§ SHORT EXERCISE: Please rewrite the listing lines from the one holding "The width and" through the one holding "Action: (x=315, y=229)", inclusive, with "Click" changed to "Tap" and nothing else altered. Give only those lines.

§ RECORD EXCERPTS:
-.-.-
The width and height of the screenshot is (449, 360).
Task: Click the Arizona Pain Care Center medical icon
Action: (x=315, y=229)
-.-.-
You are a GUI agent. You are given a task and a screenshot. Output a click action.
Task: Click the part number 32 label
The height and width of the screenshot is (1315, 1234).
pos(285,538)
-.-.-
§ RESULT BELOW:
The width and height of the screenshot is (449, 360).
Task: Tap the Arizona Pain Care Center medical icon
Action: (x=315, y=229)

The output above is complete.